### [EXERCISE]
Reproduce from the records below, with no pictures, exactly the lines between the one containing "[combobox] (343, 146)" and the one containing "Configurer les cookies (79, 2248)", inclusive.

### [MATERIAL FOR THIS TASK]
------
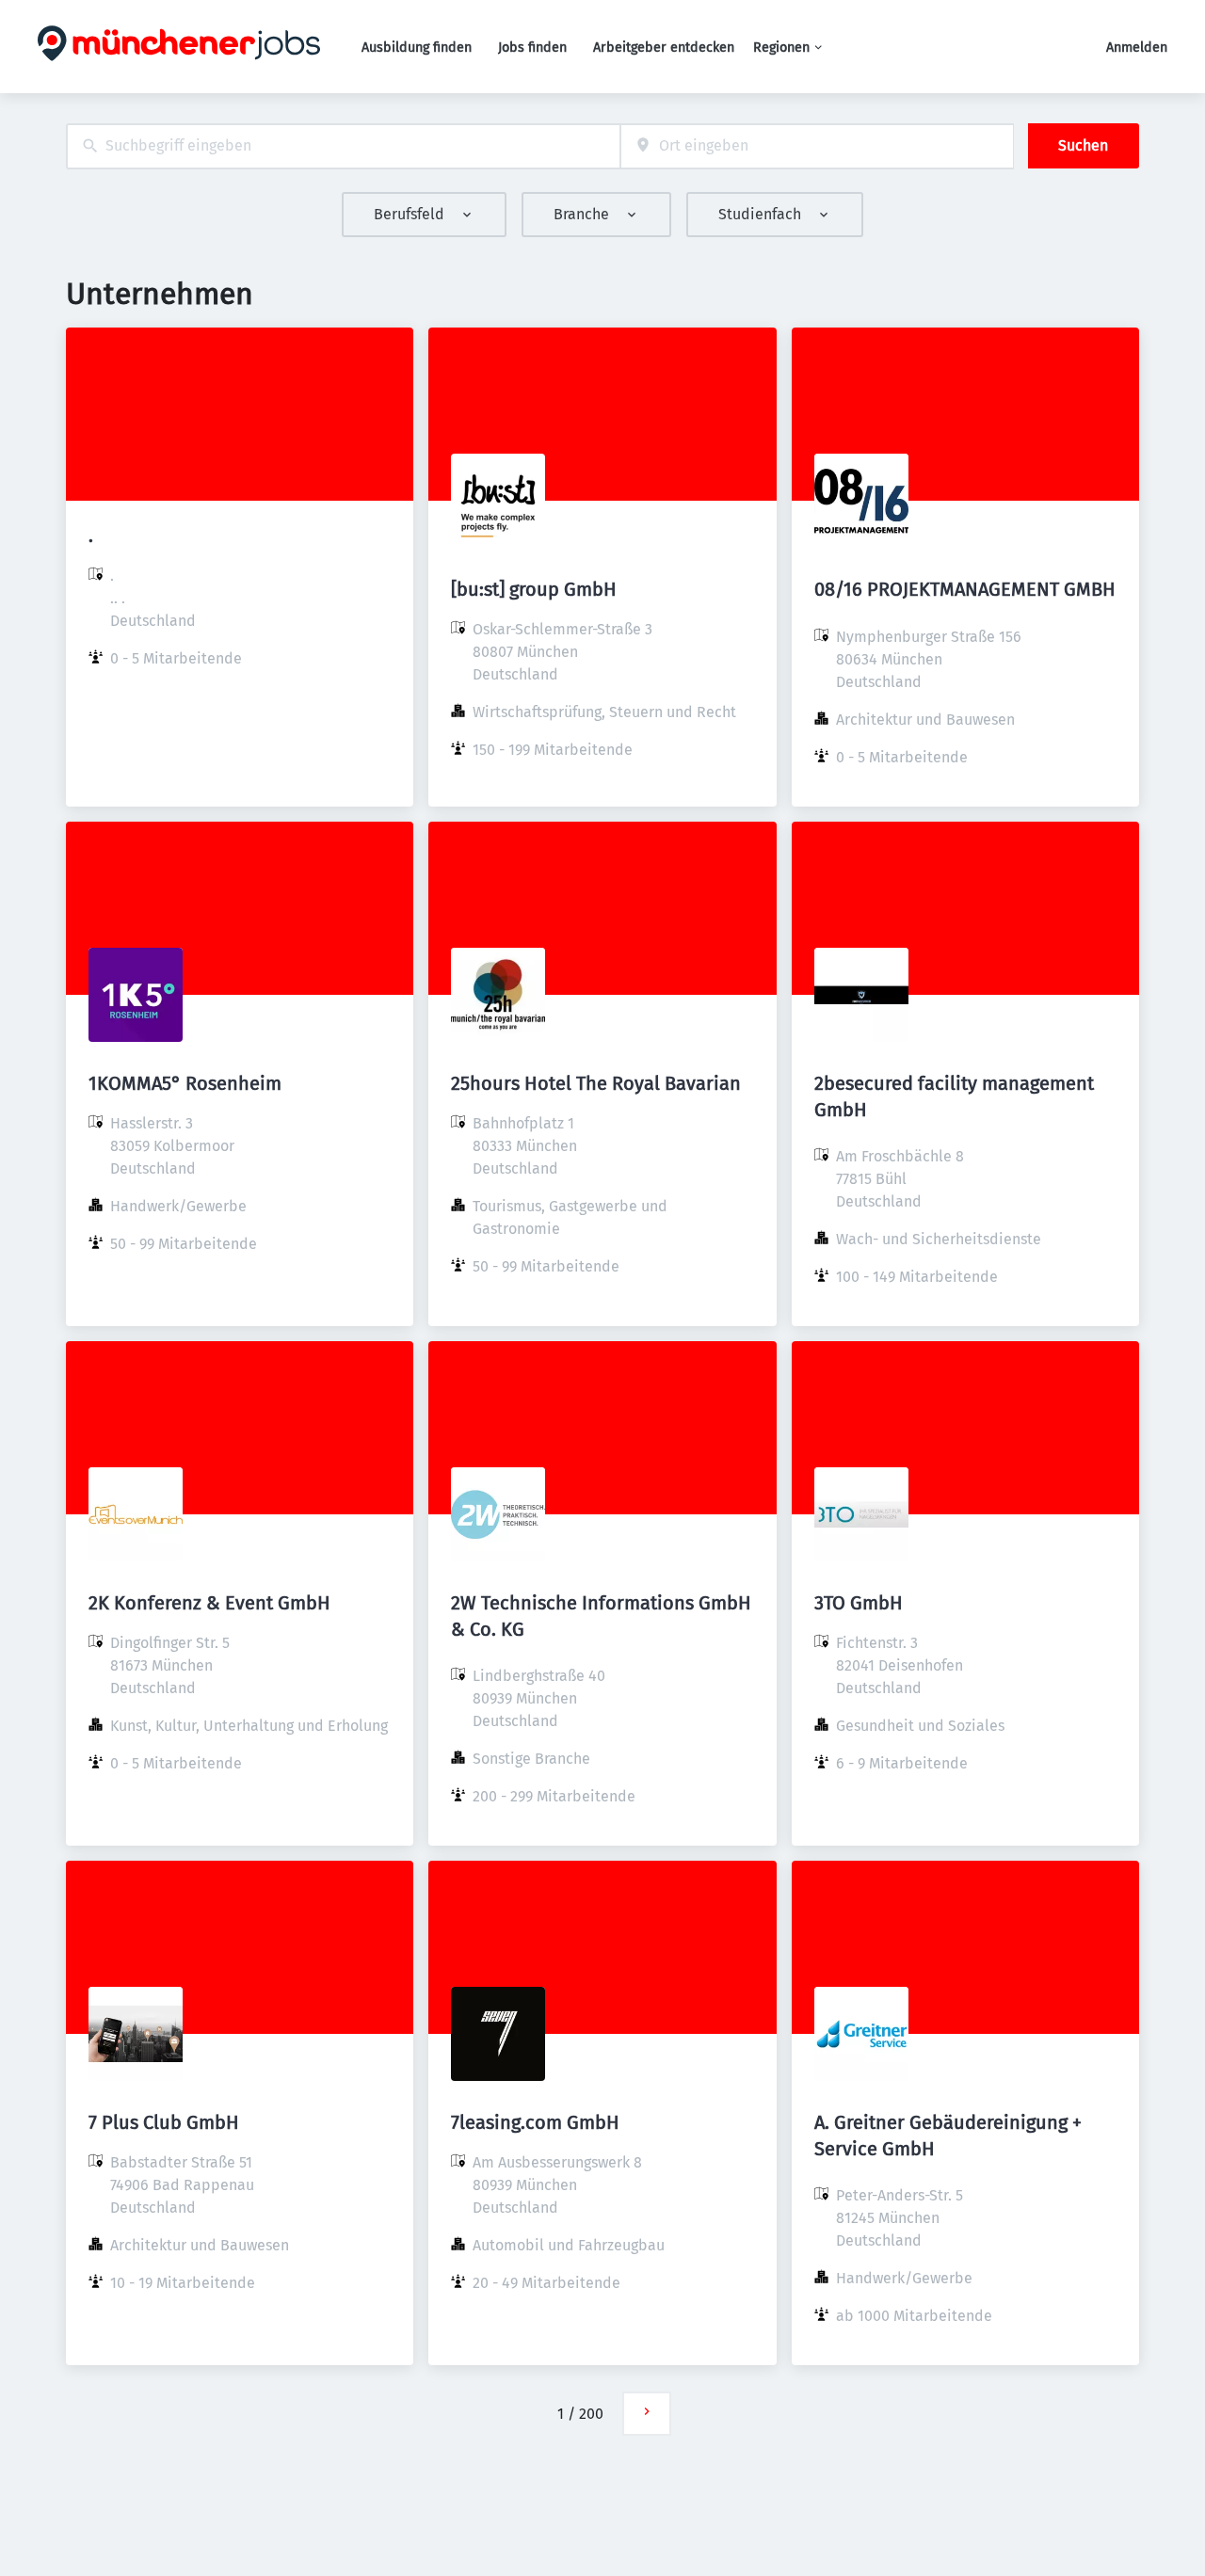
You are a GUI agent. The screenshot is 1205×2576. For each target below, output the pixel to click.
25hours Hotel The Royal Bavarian (596, 1083)
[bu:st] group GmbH (534, 589)
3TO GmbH (858, 1603)
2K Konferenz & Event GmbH (209, 1603)
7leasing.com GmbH (535, 2122)
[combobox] (343, 146)
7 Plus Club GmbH (163, 2122)
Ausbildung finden (417, 48)
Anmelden (1136, 48)
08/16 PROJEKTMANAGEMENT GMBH (965, 589)
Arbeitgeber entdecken (663, 48)
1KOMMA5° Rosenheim (184, 1083)
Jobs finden (532, 48)
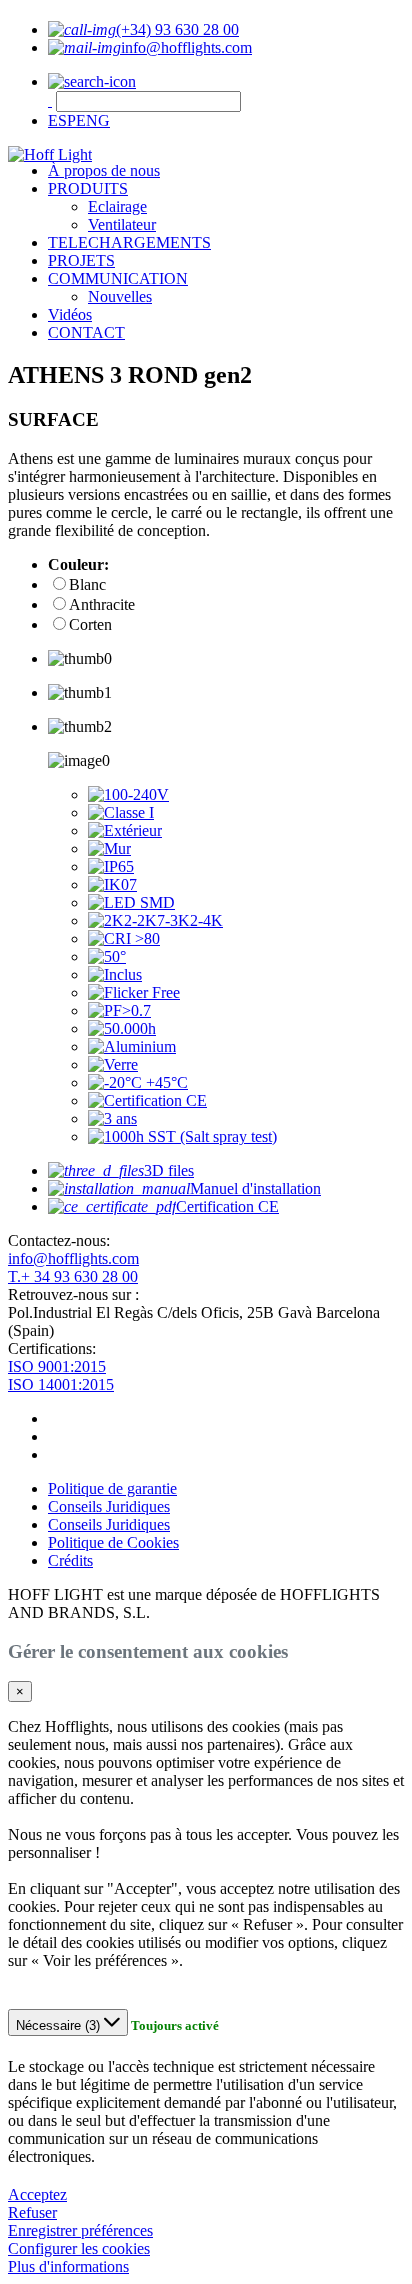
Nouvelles (120, 296)
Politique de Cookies (113, 1542)
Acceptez (37, 2194)
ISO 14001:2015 (61, 1384)
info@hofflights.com (73, 1258)
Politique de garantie (112, 1488)
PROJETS (81, 260)
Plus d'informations (68, 2266)
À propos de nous (104, 170)
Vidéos (70, 314)
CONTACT (86, 332)
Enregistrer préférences (80, 2230)
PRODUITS (88, 188)
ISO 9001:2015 (57, 1366)
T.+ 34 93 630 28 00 (73, 1276)
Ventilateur (122, 224)
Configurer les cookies (79, 2248)
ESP (62, 120)
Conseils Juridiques (109, 1506)
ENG (93, 120)
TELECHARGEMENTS (129, 242)
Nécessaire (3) (60, 2025)
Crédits (70, 1560)
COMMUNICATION (118, 278)
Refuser (32, 2212)
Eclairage (117, 206)
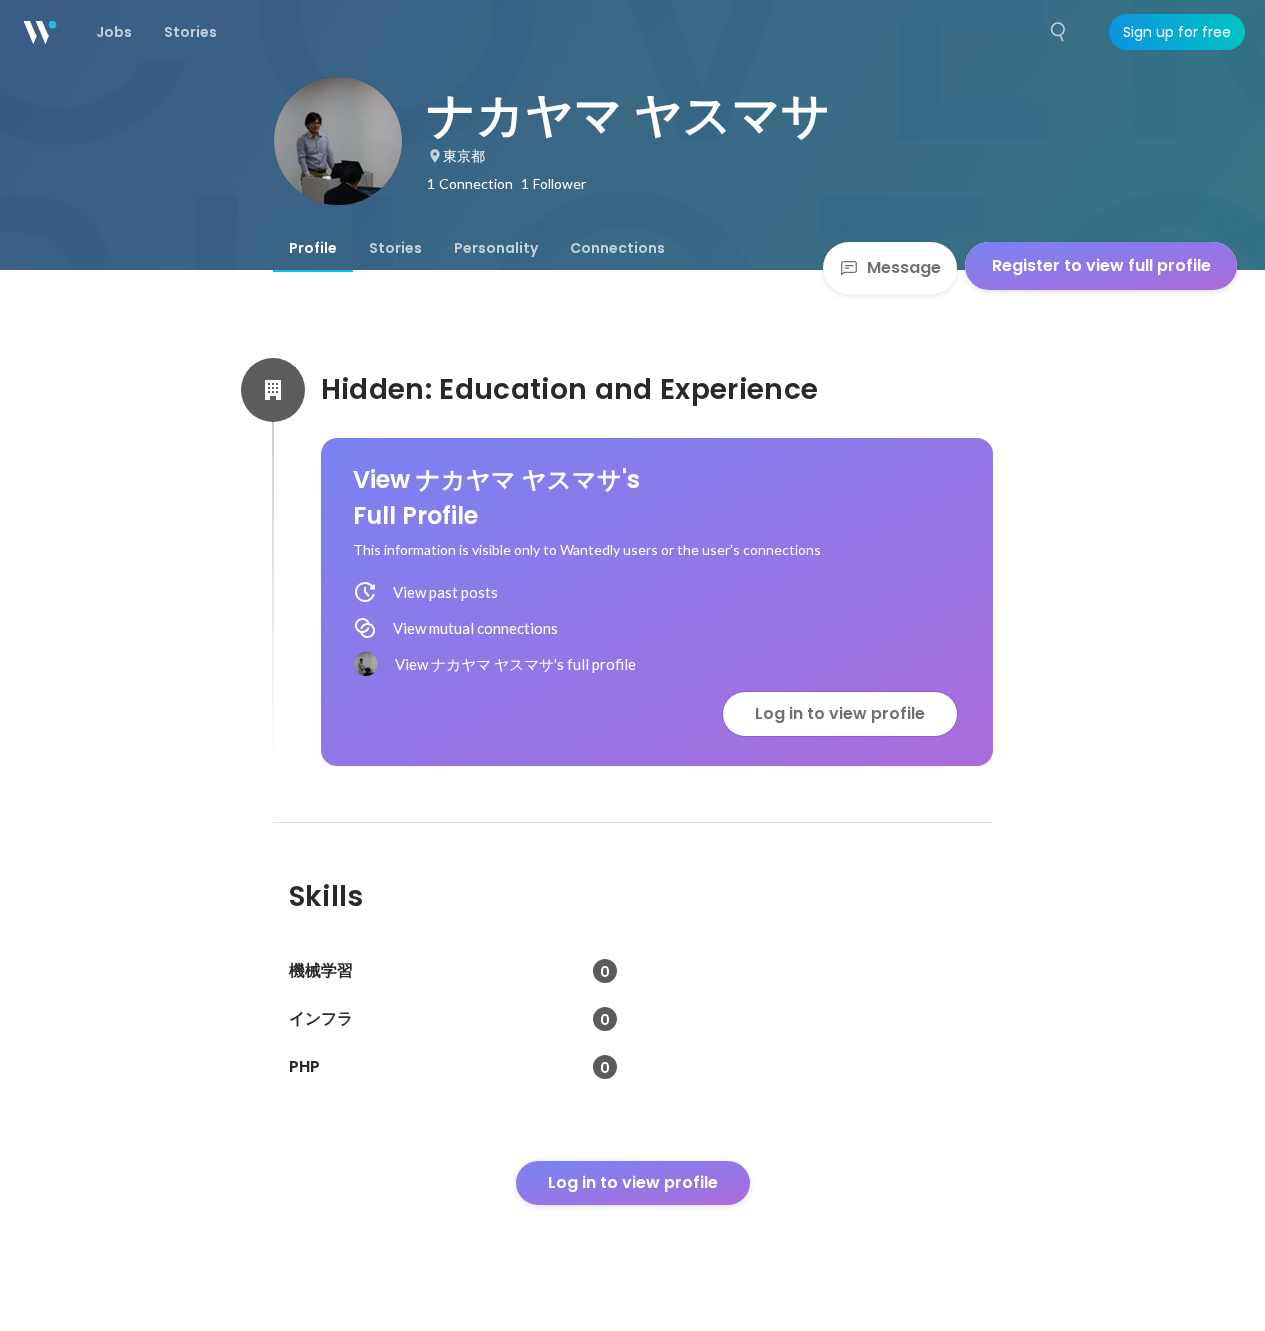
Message (904, 267)
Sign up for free (1177, 32)
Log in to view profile (840, 713)
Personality (496, 248)
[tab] (313, 248)
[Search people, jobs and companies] (1059, 32)
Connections (617, 248)
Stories (395, 248)
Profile (313, 248)
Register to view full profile (1101, 265)
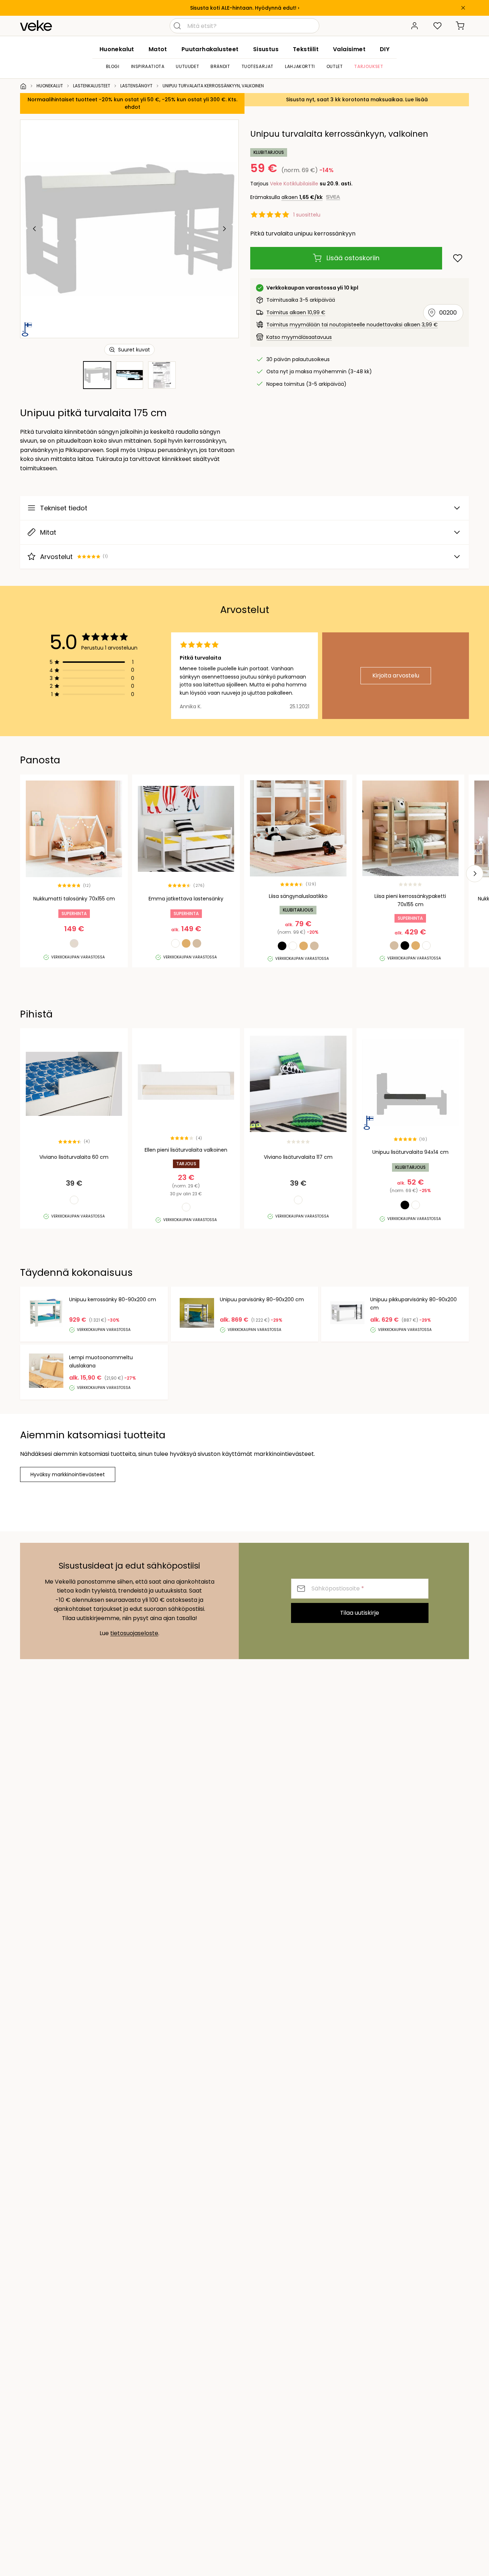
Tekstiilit (306, 49)
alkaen (302, 197)
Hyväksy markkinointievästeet (67, 1474)
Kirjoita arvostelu (395, 675)
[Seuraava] (224, 228)
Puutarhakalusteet (210, 49)
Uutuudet (187, 66)
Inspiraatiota (148, 66)
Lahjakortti (300, 66)
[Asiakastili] (414, 25)
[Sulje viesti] (463, 8)
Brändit (220, 66)
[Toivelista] (437, 25)
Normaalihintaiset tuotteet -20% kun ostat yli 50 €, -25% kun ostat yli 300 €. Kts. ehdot (132, 103)
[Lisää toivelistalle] (457, 258)
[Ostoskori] (460, 25)
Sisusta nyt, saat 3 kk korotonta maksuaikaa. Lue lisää (357, 99)
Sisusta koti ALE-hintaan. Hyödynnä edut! (243, 7)
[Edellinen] (34, 228)
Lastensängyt (136, 86)
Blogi (113, 66)
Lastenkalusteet (91, 86)
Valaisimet (349, 49)
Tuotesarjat (258, 66)
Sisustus (266, 49)
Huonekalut (117, 49)
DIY (384, 49)
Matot (158, 49)
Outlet (334, 66)
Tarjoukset (368, 66)
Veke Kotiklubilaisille (294, 183)
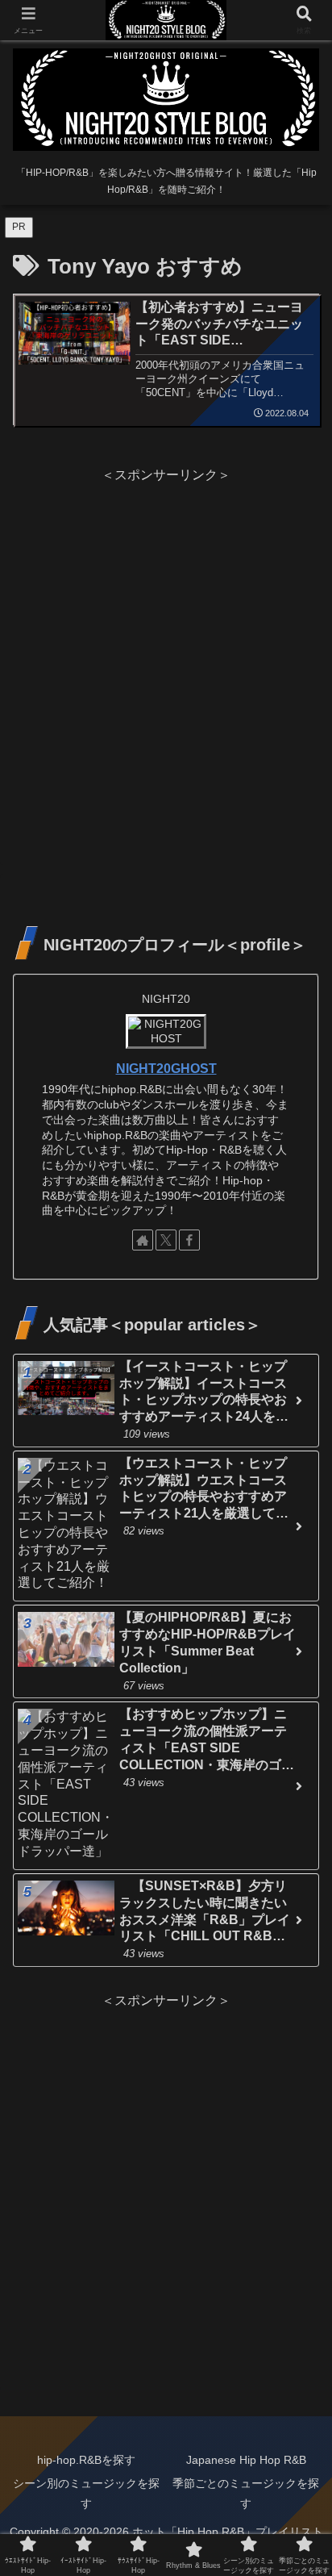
------
### [WRITTEN RESPONSE]
[combobox] (343, 146)
7 Plus Club GmbH (163, 2122)
Ausbildung finden (417, 48)
Anmelden (1136, 48)
08/16 PROJEKTMANAGEMENT GMBH (965, 589)
Arbeitgeber entdecken (663, 48)
1KOMMA5° Rosenheim (184, 1083)
Jobs finden (532, 48)
Nouvelles (120, 296)
Politique de Cookies (113, 1542)
Acceptez (37, 2194)
ISO 14001:2015 (61, 1384)
info@hofflights.com (73, 1258)
Politique de garantie (112, 1488)
PROJETS (81, 260)
Plus d'informations (68, 2266)
À propos de nous (104, 170)
Vidéos (70, 314)
CONTACT (86, 332)
Enregistrer préférences (80, 2230)
PRODUITS (88, 188)
ISO 9001:2015 (57, 1366)
T.+ 34 93 630 28 00 (73, 1276)
Ventilateur (122, 224)
Configurer les cookies (79, 2248)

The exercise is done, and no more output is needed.